(Saved data entries)

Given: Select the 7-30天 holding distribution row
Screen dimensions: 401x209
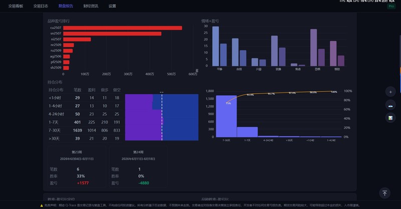Looking at the screenshot, I should 84,130.
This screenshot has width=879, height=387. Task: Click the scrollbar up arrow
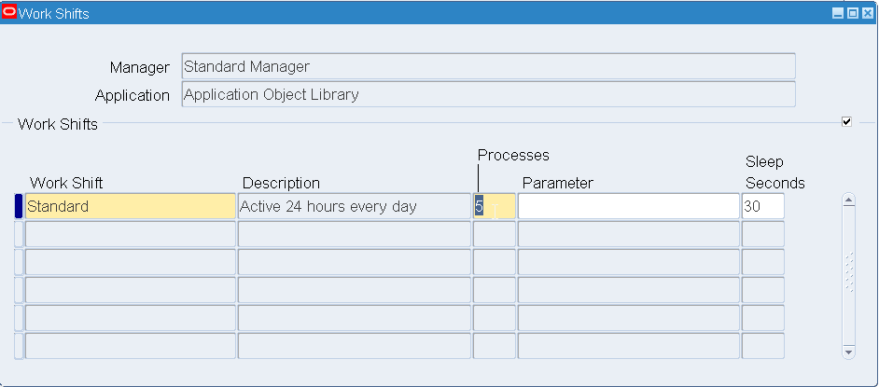(x=848, y=199)
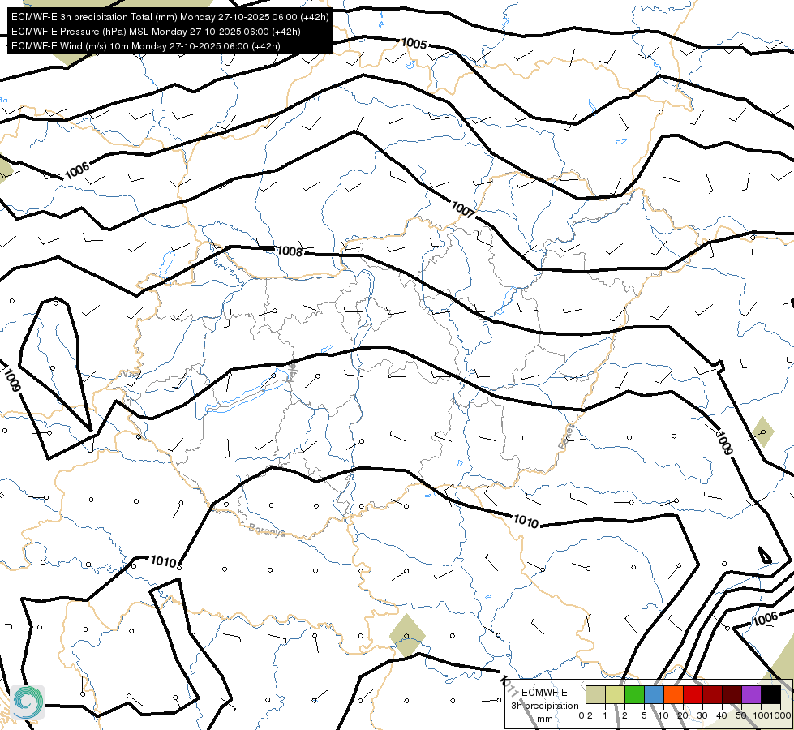The width and height of the screenshot is (794, 730).
Task: Click the swirl logo icon in the corner
Action: pos(28,702)
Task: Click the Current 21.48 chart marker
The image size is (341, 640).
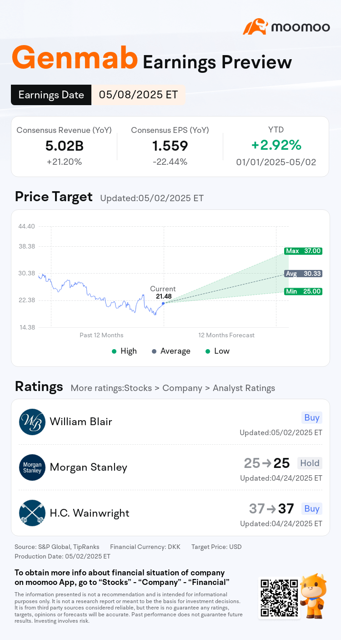Action: [163, 303]
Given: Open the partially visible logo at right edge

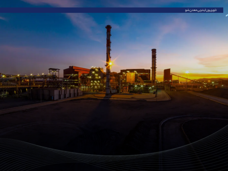Looking at the screenshot, I should (227, 15).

▶ [Assignment] In your answer, repeat all the entries exactly, but leave out the pictures.

▶ [Exercise solution]
Given: Select the 7-30天 holding distribution row
Screen dimensions: 401x209
Looking at the screenshot, I should 84,130.
This screenshot has width=879, height=387. Task: Click the scrollbar up arrow
(x=848, y=199)
The width and height of the screenshot is (794, 730).
Task: Click the swirl logo icon in the corner
Action: pos(28,702)
Task: Click the Current 21.48 chart marker
The image size is (341, 640).
Action: [163, 303]
Given: Open the partially visible logo at right edge

Looking at the screenshot, I should (227, 15).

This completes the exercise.